4.3 Verify recovery stops re-entering safe mode
After the next restart or repair cycle:
- the host should stay out of safe mode,
- the same broken auth diagnosis should not immediately return,
- and model calls should keep succeeding.
5) When this guide applies vs when it does not
This guide is a good fit when:
- renewal/auth setup appears successful,
- but later recovery still behaves like auth is stale,
- especially on hosts with custom recovery scripts or hardened safe-mode flows.

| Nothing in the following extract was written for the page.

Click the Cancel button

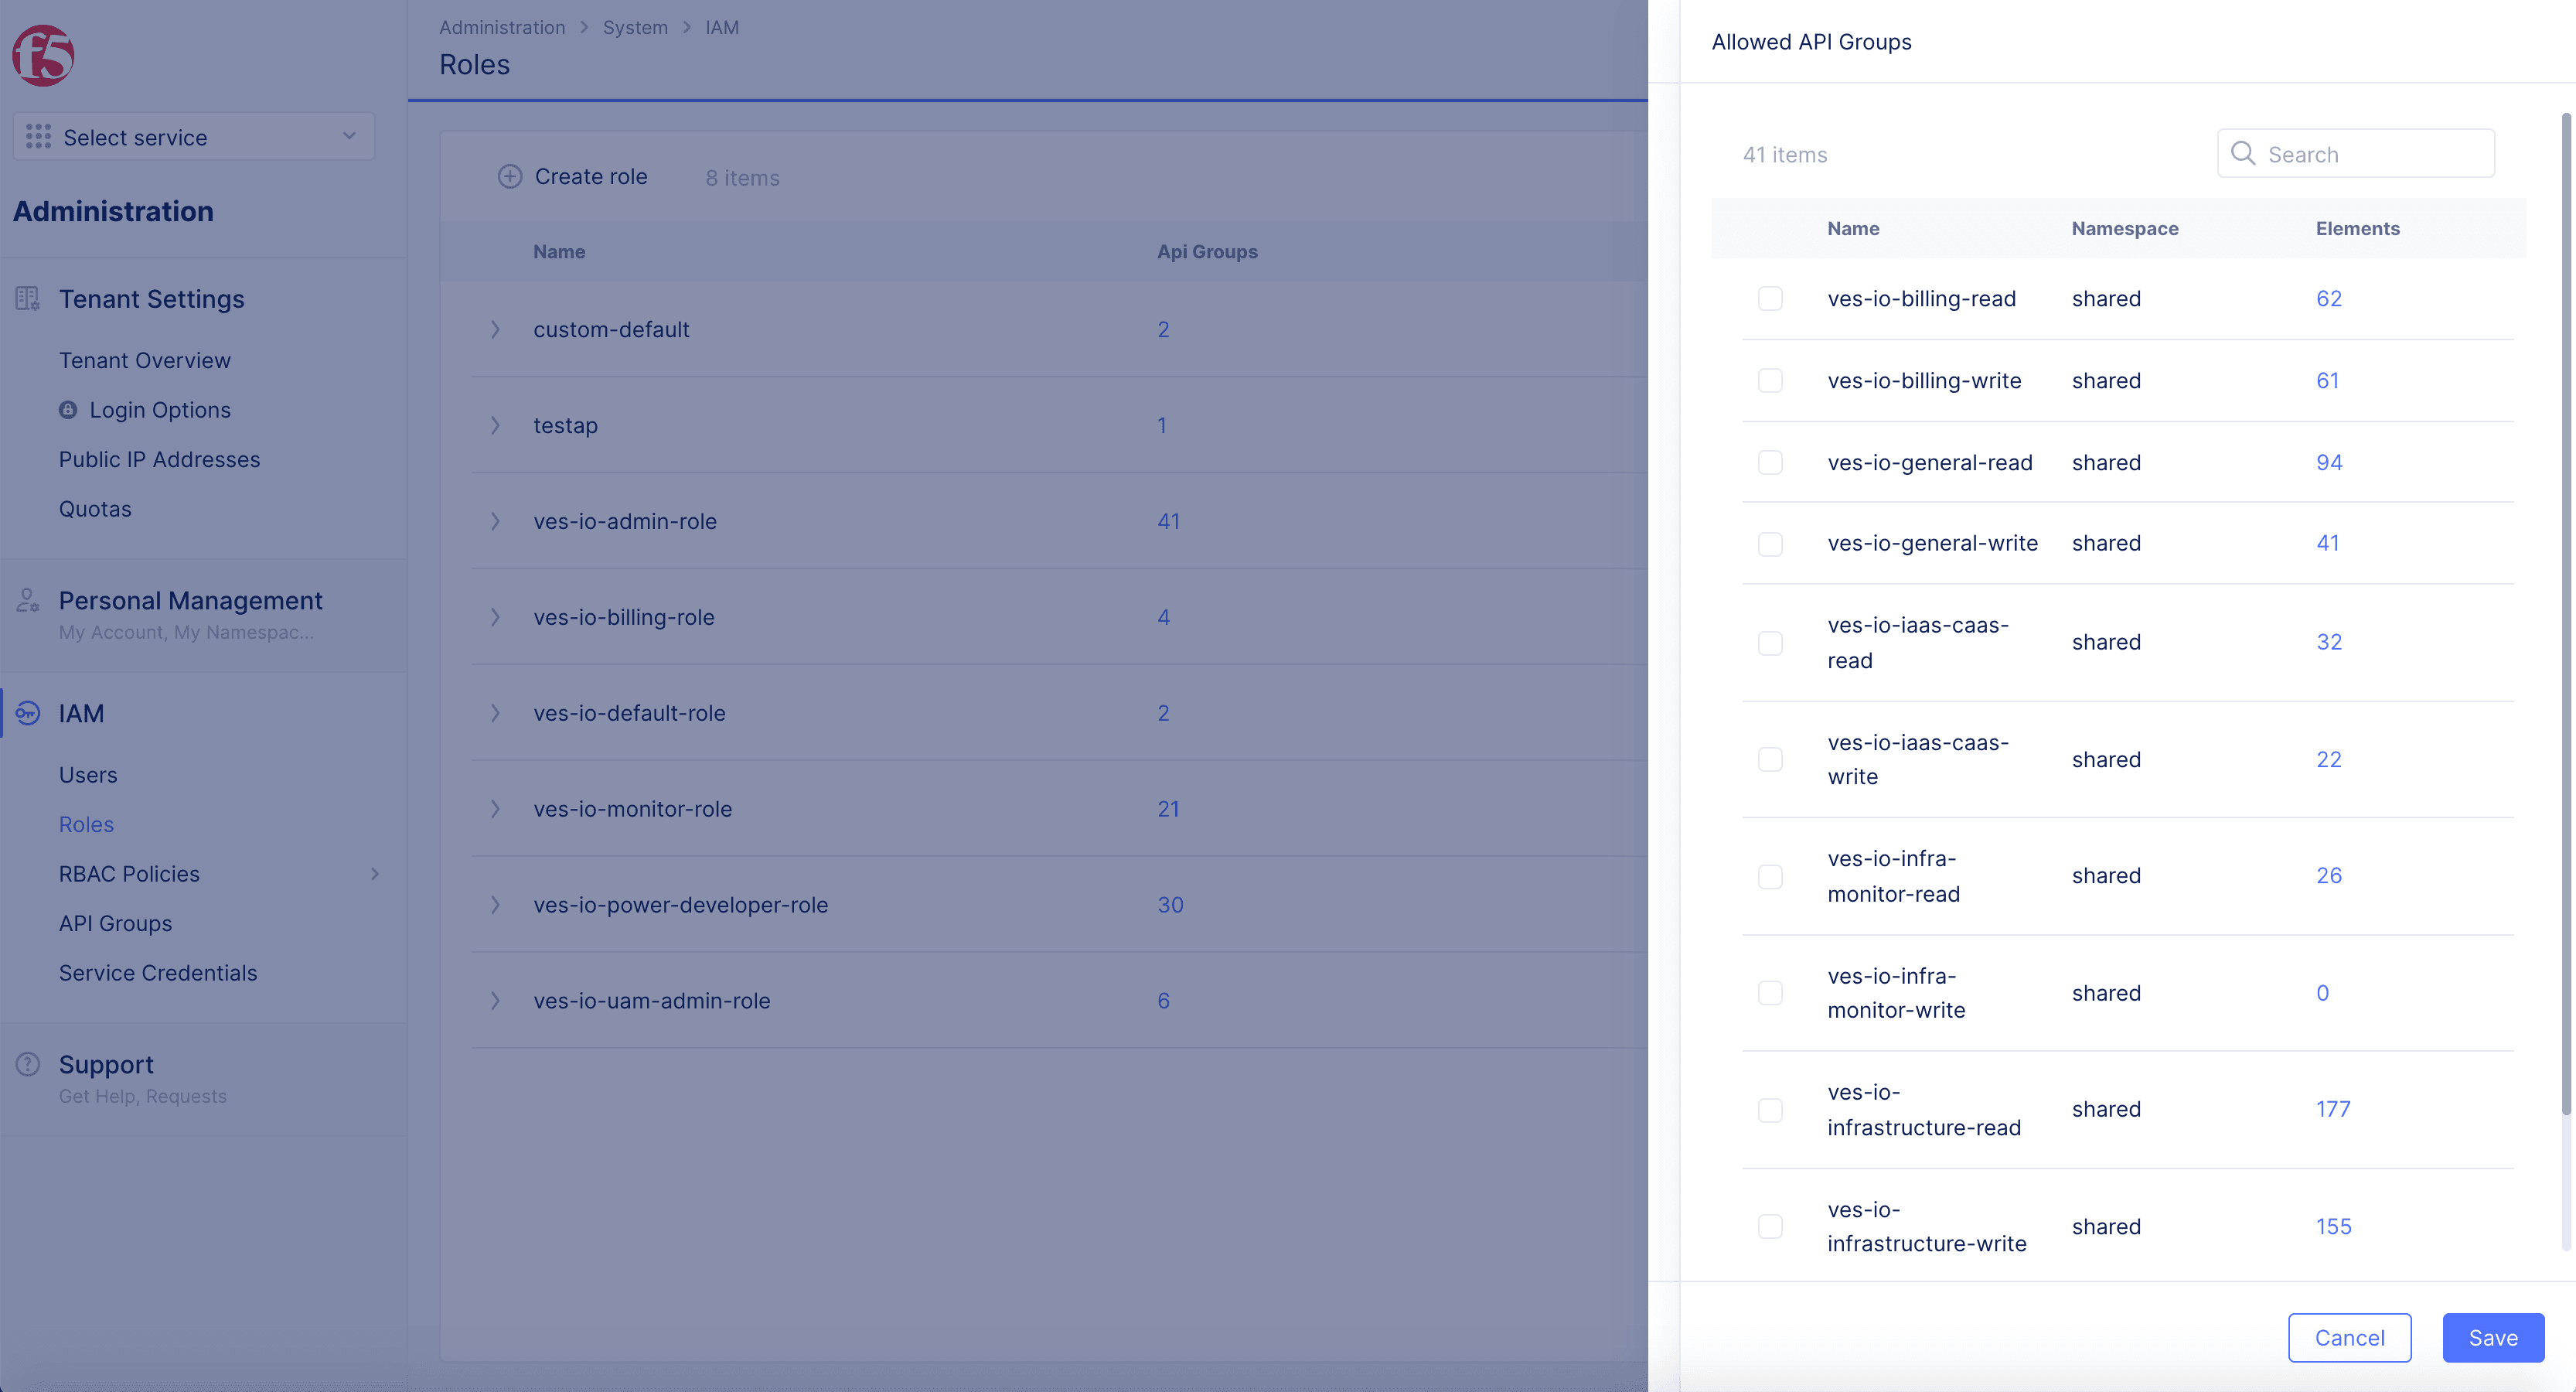[x=2349, y=1338]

This guide is not the main fix when:
- the provider token itself is actually expired or invalid,
- you never successfully renewed auth in the first place,
- or your config points at the wrong provider/profile entirely.

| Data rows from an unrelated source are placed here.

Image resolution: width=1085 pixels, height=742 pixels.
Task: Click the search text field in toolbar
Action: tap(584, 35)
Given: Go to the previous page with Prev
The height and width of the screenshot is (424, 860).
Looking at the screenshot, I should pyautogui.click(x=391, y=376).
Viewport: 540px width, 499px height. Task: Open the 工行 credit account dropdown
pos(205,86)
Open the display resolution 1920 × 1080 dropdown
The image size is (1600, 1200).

In those cases, start with the shorter auth troubleshooting pages first.
5.5) If auth-profiles.json is corrupted (concurrent write / “Extra data”)

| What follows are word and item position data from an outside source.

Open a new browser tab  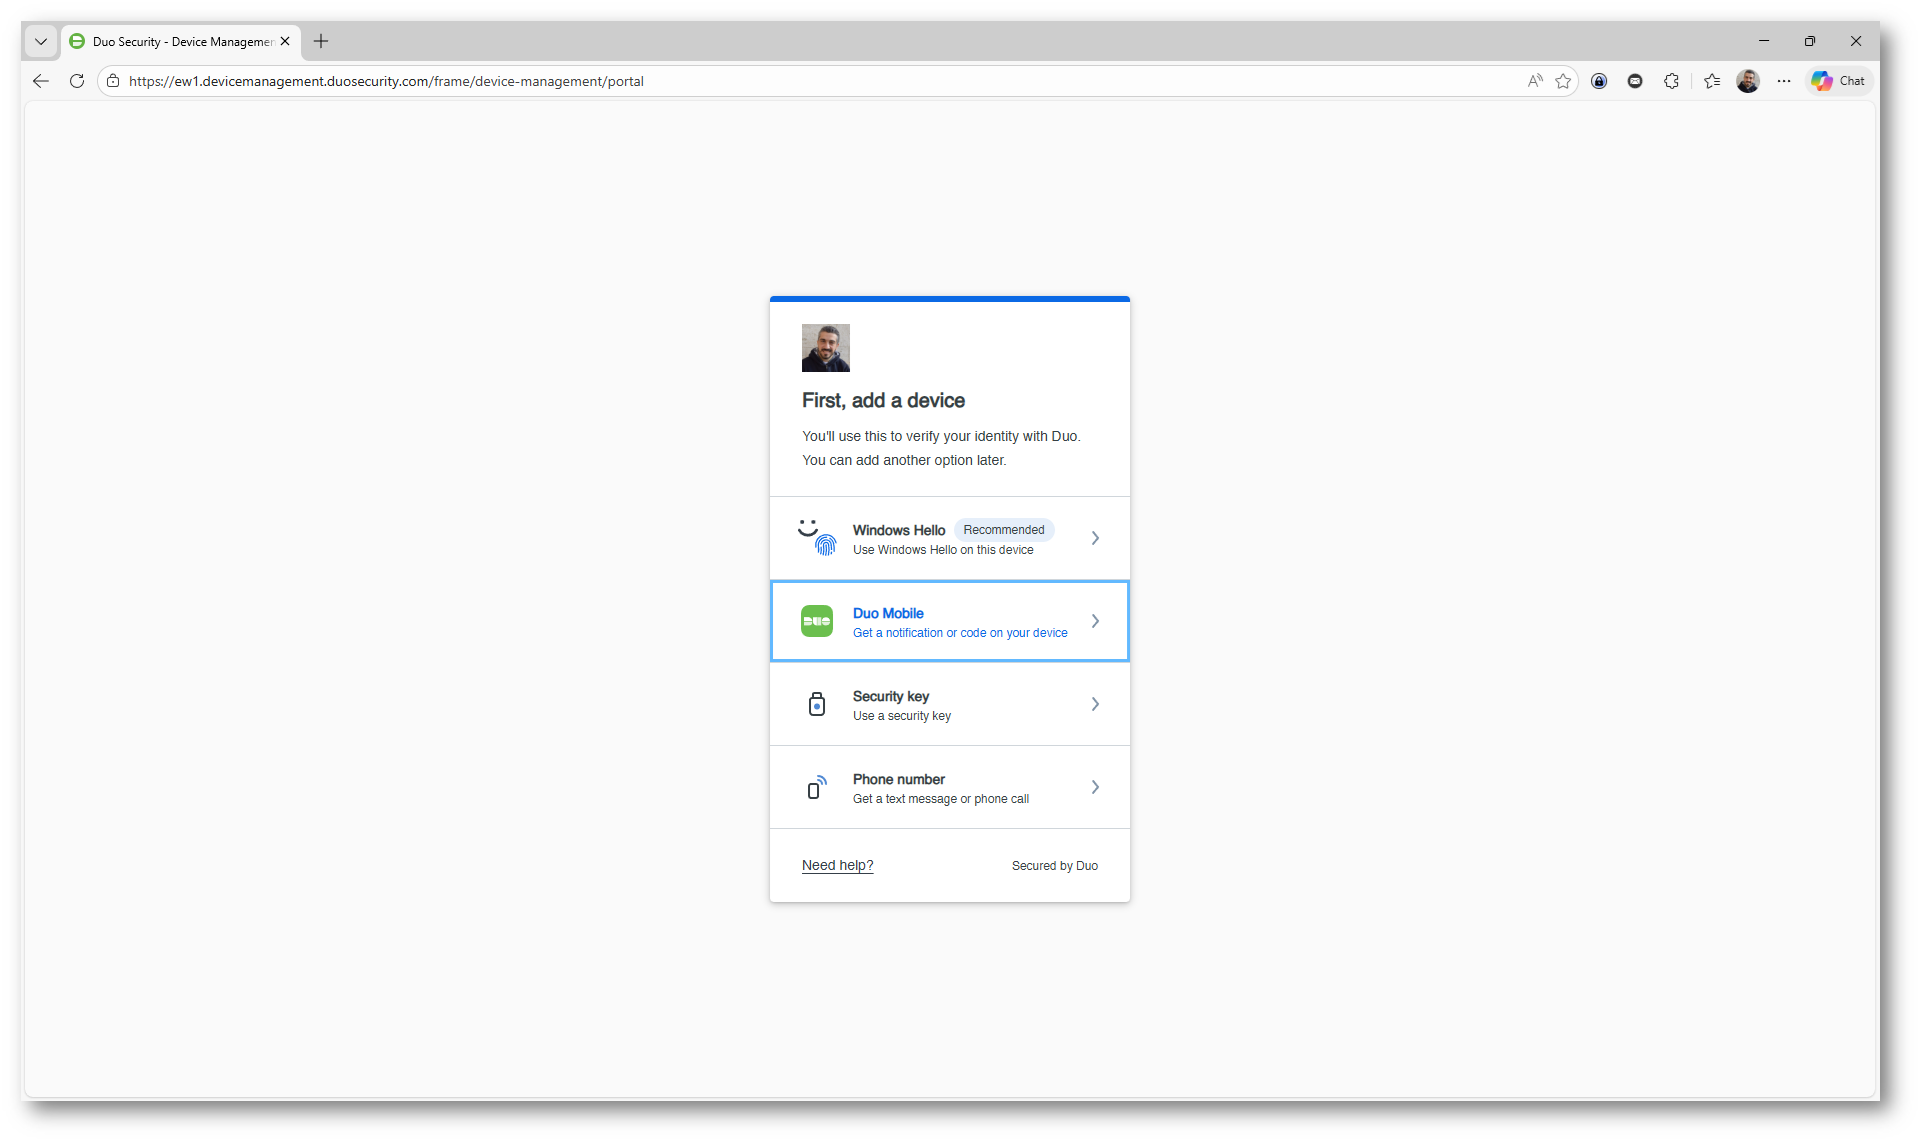(321, 41)
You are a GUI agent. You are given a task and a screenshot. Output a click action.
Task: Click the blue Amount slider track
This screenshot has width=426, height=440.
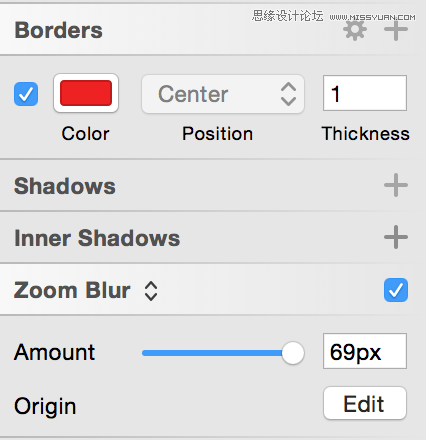point(212,353)
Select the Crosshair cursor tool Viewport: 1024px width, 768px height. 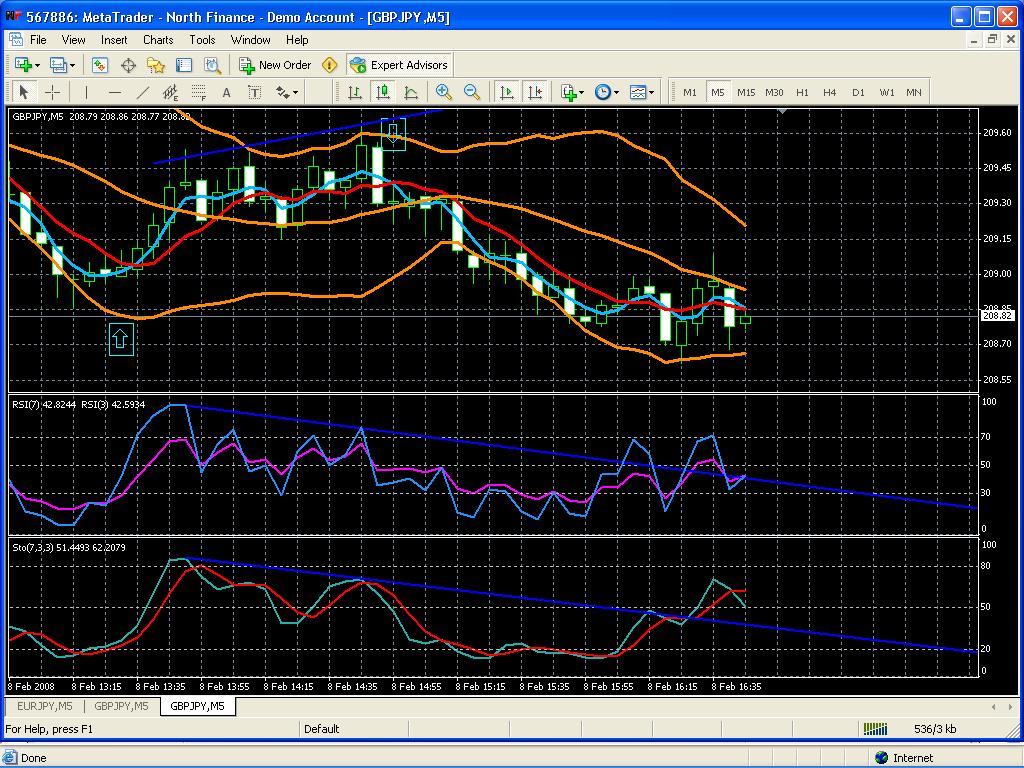pos(53,92)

In some high-concurrency setups (busy channels + cron jobs + periodic auth refresh), operators have reported auth-profiles.json becoming unparseable due to what looks like concurrent writes (two JSON objects concatenated, or a truncated second object).
Symptom pattern:
- OpenClaw suddenly reports “No API key found” for a provider you definitely configured.
- Errors mention the auth store path, for example:
Auth store: ~/.openclaw/agents/main/agent/auth-profiles.json
- The file fails to parse with errors like:
JSONDecodeError: Extra data
Emergency recovery (safe operator path):
- Stop the gateway (so nothing writes while you repair):
openclaw gateway stop
- Back up the corrupted file:
cp ~/.openclaw/agents/main/agent/auth-profiles.json \
~/.openclaw/agents/main/agent/auth-profiles.json.corrupt.$(date +%Y%m%d-%H%M%S)
- Restore from a known-good source:
- If you have
auth-profiles.provisioned.jsonin your environment, copy it back:
cp ~/.openclaw/agents/main/agent/auth-profiles.provisioned.json \
~/.openclaw/agents/main/agent/auth-profiles.json
- Otherwise, restore from your state backups (recommended:
openclaw backup create --verifybefore upgrades/changes).
- Restart and probe:
openclaw gateway restart
openclaw models status --probe
Prevention tips (until upstream atomic writes land):
- Avoid running multiple gateways against the same state directory.
- Keep the state directory off cloud-sync folders (see: /troubleshooting/solutions/state-dir-cloud-sync-ebusy-crash).
- Keep at least one periodic backup of the auth file (or the whole state dir) so restoration is boring.
6) Operational habit to adopt
If your deployment uses a provisioned/golden auth copy, treat OAuth renewal as a two-step operation:
- renew the live auth,
- resync the provisioned copy.
That small habit prevents a lot of “it was fixed until the next recovery cycle” incidents.
Verification checklist after the recovery
Treat the loop as fixed only when:
- the live and provisioned auth files now match,
-
openclaw models status --probesucceeds after restart, - safe-mode markers or recovery counters no longer force immediate re-entry,
- the next recovery or supervisor cycle does not restore stale auth,
- and the host remains healthy for one clean restart beyond the first repair.
The last item matters most. This issue often hides until the next restart proves whether the resync really stuck.
What to do if safe mode returns after one clean cycle
Use this order:
- Re-check whether recovery is reading the provisioned file you think it is.
- Compare timestamps and contents of both auth files again.
- Look for a custom recovery script that copies the wrong file back into place.
- If parsing errors return, treat the auth store as a corruption/recovery problem, not just an OAuth problem.